The records below must be repeated exactly, but without their pictures.

▬▬▬

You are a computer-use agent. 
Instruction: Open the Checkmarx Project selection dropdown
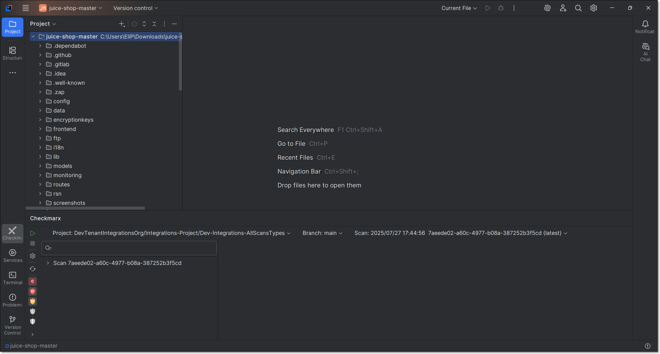coord(171,233)
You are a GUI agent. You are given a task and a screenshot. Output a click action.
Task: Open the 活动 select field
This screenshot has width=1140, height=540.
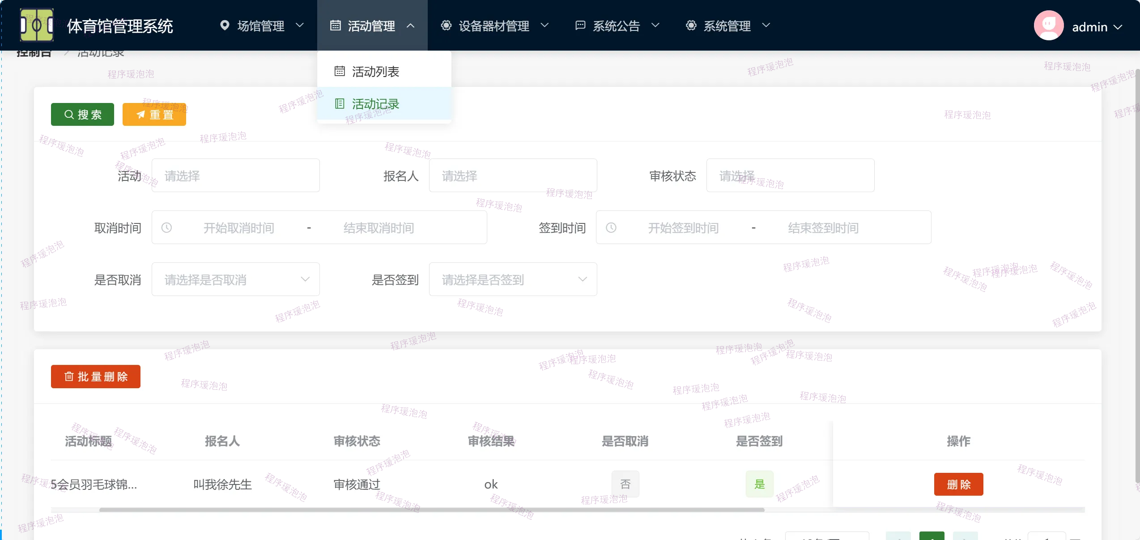pyautogui.click(x=235, y=176)
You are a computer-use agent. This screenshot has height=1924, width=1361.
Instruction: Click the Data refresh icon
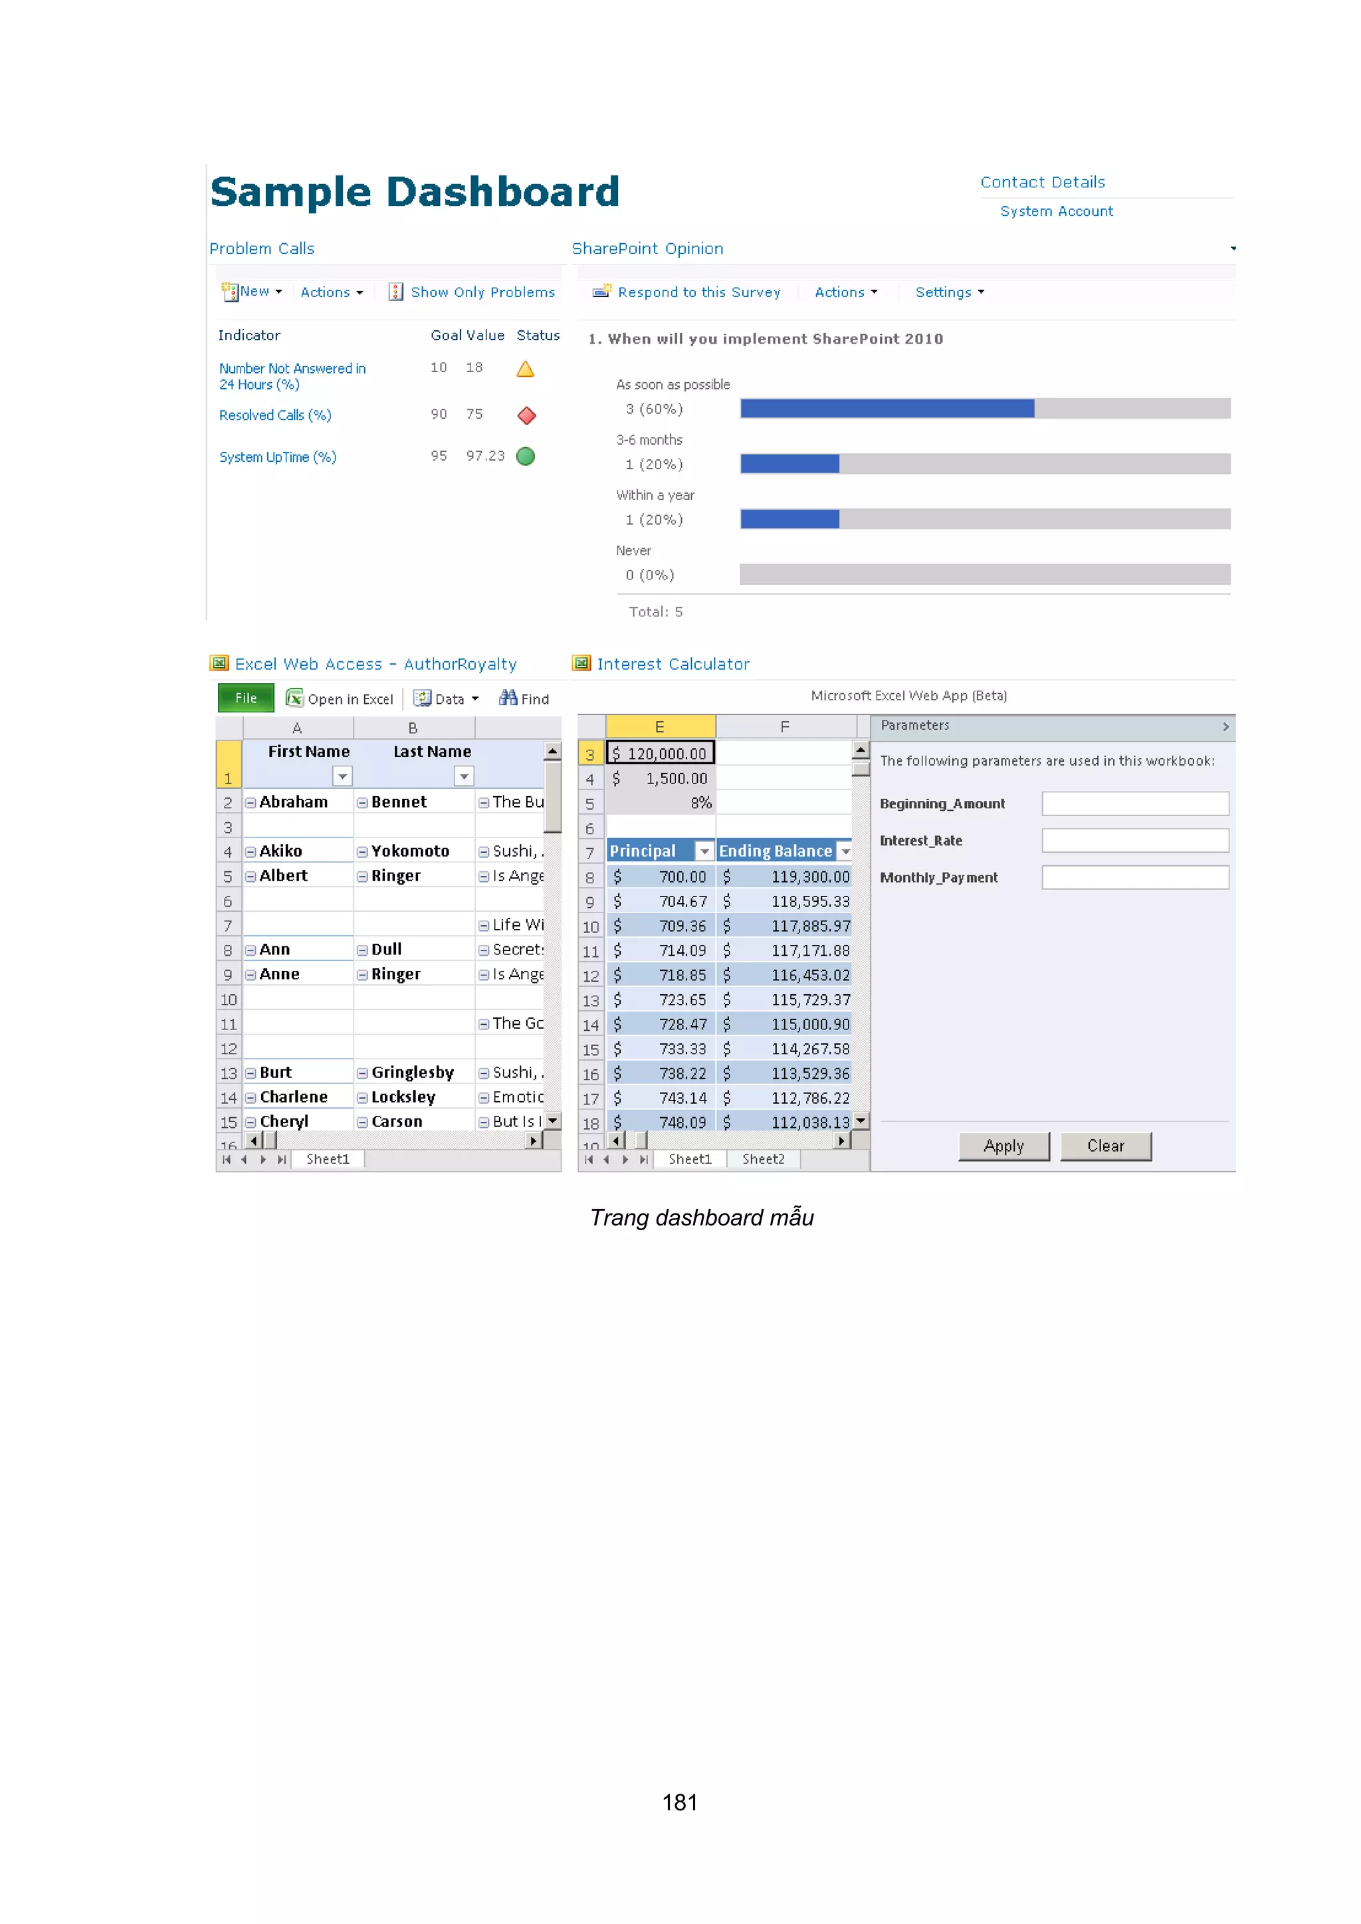422,698
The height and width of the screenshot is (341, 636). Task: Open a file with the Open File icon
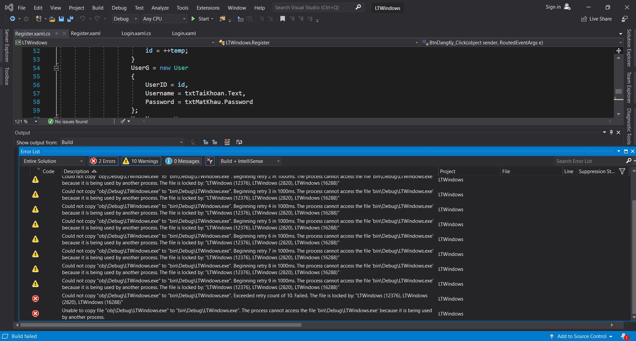(52, 19)
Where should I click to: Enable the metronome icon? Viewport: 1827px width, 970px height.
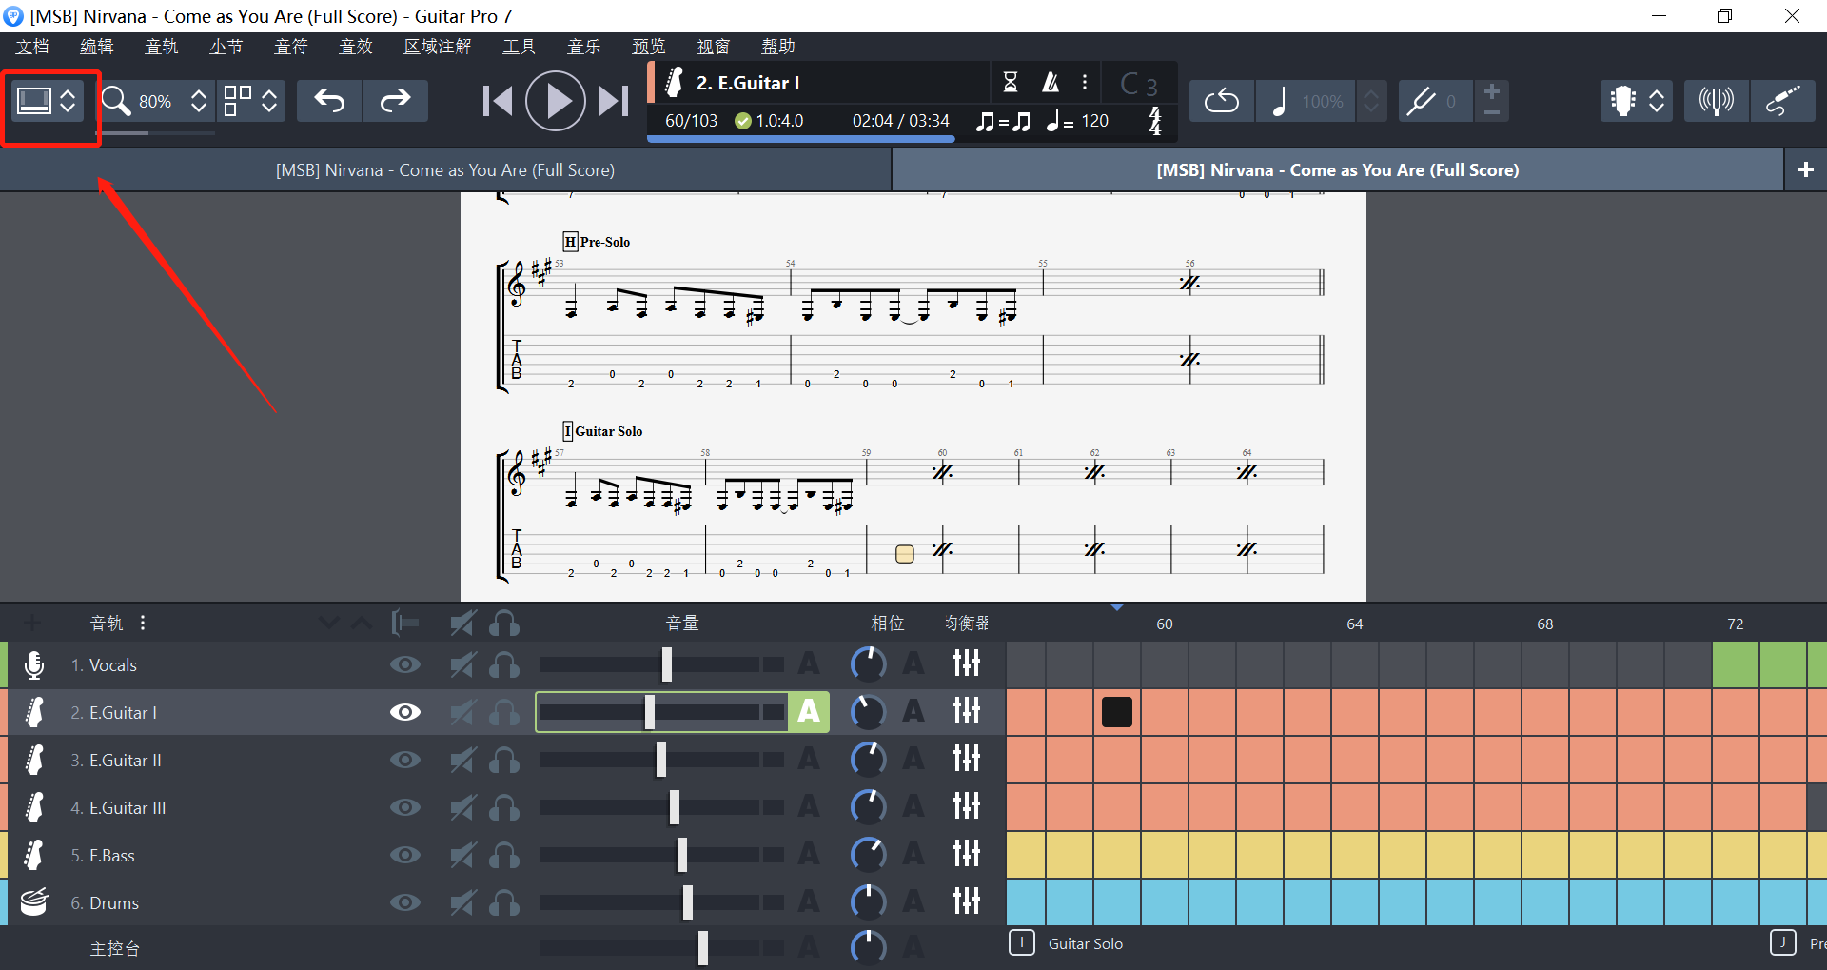point(1050,82)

▬▬▬

(Output of the exercise):
You are a computer-use agent. 
Instruction: Open the Checkmarx Project selection dropdown
coord(171,233)
You are a GUI agent. You are given a task and a screenshot. Output a click action.
Task: Open the 活动 select field
This screenshot has width=1140, height=540.
pyautogui.click(x=235, y=176)
You are a computer-use agent. This screenshot has height=1924, width=1361.
Instruction: Click the Data refresh icon
422,698
The height and width of the screenshot is (341, 636). Task: Open a file with the Open File icon
(52, 19)
Where should I click to: Enable the metronome icon? Viewport: 1827px width, 970px height.
point(1050,82)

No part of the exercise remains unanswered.